Records from a data source
==========

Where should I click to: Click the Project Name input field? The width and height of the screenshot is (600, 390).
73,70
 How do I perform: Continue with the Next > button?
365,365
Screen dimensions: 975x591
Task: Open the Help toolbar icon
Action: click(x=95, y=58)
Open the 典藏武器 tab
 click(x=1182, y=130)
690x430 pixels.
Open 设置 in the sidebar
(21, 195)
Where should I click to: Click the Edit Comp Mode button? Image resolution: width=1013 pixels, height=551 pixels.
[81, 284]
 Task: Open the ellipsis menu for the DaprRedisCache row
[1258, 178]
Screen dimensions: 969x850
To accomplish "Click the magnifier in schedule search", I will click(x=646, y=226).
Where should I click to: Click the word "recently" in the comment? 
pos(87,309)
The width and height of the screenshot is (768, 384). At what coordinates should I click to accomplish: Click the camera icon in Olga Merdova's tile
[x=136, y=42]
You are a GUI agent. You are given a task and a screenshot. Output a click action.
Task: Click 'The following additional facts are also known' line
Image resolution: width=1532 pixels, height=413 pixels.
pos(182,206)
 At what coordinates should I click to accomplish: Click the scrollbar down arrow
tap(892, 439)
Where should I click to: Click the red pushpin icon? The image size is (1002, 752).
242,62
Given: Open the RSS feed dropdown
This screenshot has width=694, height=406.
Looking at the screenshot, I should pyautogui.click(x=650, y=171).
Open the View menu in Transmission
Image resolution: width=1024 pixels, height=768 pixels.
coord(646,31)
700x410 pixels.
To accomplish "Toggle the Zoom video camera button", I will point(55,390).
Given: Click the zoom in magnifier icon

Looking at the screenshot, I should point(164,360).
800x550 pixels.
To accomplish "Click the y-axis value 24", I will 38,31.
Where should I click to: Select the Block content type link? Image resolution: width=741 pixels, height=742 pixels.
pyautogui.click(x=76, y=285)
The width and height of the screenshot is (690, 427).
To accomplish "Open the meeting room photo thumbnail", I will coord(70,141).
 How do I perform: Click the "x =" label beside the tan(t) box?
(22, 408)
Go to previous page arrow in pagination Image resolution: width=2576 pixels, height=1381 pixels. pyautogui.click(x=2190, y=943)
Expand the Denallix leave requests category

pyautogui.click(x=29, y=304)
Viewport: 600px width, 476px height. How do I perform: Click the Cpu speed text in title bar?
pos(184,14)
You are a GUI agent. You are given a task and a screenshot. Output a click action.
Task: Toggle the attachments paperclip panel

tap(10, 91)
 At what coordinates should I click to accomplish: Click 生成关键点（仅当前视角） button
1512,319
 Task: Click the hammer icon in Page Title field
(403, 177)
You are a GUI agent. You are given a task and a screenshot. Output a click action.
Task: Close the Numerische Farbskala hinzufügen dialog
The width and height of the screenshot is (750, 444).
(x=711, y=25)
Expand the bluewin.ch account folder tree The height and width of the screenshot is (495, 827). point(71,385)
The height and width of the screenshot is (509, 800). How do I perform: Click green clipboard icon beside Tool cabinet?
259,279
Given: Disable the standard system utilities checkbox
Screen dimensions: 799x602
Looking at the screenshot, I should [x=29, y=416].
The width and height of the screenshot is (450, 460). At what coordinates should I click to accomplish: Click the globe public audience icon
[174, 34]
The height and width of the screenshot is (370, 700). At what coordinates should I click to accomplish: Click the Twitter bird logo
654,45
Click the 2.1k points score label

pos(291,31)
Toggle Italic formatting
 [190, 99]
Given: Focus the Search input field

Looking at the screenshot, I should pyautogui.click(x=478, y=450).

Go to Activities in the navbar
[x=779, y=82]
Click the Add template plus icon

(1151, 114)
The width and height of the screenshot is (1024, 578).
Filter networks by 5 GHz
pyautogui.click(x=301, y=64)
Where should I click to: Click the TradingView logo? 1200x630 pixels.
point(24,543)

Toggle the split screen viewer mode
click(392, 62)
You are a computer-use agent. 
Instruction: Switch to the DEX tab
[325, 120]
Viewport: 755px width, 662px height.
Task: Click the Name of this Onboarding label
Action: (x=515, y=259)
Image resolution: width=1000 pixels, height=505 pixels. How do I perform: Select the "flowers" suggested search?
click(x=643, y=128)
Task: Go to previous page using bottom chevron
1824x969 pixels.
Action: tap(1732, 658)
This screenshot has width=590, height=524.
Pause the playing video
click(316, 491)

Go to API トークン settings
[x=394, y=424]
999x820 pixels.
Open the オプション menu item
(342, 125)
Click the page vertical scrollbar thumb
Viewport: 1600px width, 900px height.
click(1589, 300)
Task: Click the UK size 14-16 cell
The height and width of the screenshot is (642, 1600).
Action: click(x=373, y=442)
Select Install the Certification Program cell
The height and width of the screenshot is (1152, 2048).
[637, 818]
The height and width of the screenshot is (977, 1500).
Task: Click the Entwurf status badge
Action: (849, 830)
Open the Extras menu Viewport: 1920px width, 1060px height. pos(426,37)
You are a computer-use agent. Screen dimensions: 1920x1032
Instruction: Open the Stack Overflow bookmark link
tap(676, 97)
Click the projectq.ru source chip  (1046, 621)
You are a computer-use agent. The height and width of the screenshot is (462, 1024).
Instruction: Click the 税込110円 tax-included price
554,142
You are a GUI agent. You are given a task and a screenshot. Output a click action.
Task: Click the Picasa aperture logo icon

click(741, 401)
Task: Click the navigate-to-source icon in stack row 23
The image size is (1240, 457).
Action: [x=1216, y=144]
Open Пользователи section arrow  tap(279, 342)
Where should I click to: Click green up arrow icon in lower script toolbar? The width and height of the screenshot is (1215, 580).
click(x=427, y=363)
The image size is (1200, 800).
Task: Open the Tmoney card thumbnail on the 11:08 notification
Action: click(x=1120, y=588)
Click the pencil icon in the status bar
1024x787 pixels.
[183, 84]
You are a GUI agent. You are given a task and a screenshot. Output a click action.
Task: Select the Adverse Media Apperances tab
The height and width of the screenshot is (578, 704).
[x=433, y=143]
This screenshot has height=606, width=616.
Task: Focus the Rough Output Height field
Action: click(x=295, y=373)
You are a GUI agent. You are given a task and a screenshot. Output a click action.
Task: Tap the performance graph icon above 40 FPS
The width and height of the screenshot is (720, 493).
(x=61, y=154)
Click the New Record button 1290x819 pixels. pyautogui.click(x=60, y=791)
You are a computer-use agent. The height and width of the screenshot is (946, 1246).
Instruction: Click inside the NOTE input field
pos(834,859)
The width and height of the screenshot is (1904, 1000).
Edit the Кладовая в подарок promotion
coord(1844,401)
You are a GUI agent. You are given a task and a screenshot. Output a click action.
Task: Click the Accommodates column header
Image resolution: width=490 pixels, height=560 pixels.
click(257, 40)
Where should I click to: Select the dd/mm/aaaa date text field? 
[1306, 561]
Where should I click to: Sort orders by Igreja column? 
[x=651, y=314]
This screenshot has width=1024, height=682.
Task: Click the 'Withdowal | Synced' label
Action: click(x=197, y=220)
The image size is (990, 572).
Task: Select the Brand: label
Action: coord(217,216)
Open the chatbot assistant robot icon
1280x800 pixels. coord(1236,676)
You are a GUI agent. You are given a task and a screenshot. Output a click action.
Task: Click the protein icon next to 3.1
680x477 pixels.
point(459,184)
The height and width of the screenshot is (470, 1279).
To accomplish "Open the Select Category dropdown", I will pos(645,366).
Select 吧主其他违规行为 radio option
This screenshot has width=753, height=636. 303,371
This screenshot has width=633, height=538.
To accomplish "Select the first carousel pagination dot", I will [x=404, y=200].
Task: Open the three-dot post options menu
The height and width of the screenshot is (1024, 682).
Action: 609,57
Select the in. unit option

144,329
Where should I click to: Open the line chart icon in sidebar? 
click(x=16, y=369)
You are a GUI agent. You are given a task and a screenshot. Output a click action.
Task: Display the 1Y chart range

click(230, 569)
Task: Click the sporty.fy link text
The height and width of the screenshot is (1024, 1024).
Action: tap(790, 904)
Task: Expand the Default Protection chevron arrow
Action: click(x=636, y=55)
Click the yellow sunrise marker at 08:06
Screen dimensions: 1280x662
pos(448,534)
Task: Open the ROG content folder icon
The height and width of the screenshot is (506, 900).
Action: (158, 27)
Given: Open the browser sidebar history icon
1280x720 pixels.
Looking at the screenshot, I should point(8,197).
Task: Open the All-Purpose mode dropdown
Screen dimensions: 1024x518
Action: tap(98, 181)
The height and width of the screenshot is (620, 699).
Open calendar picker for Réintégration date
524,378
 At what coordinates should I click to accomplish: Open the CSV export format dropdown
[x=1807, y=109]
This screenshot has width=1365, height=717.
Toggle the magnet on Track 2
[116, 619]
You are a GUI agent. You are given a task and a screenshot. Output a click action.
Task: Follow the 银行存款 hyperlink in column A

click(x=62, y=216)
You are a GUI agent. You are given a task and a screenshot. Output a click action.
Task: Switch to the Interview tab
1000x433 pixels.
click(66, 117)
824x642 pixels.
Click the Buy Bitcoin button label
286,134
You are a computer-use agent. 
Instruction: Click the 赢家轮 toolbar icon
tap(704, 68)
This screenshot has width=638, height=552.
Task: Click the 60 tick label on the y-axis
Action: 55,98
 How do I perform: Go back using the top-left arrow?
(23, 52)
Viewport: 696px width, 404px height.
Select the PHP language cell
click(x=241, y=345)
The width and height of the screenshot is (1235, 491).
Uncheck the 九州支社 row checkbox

==========

Exercise directions
Above this instruction are the records; retype exactly the lines from the one containing "Task: Click the navigate-to-source" up to and including the one containing "Task: Tap the".

Written solution
Task: Click the navigate-to-source icon in stack row 23
The image size is (1240, 457).
Action: [x=1216, y=144]
Open Пользователи section arrow  tap(279, 342)
Where should I click to: Click green up arrow icon in lower script toolbar? The width and height of the screenshot is (1215, 580).
click(x=427, y=363)
The image size is (1200, 800).
Task: Open the Tmoney card thumbnail on the 11:08 notification
Action: click(x=1120, y=588)
Click the pencil icon in the status bar
1024x787 pixels.
[183, 84]
You are a GUI agent. You are given a task and a screenshot. Output a click action.
Task: Select the Adverse Media Apperances tab
The height and width of the screenshot is (578, 704).
[x=433, y=143]
This screenshot has height=606, width=616.
Task: Focus the Rough Output Height field
Action: click(x=295, y=373)
You are a GUI agent. You are given a task and a screenshot. Output a click action.
Task: Tap the performance graph icon above 40 FPS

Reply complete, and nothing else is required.